Supplied information START

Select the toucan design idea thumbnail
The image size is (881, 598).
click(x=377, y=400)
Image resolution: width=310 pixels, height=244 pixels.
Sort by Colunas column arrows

Supplied information END

## Exercise requirements
All lines from the one containing "Image resolution: width=310" through the end of the data, and no others, are to be given again word for word.

## Completed task
Image resolution: width=310 pixels, height=244 pixels.
Sort by Colunas column arrows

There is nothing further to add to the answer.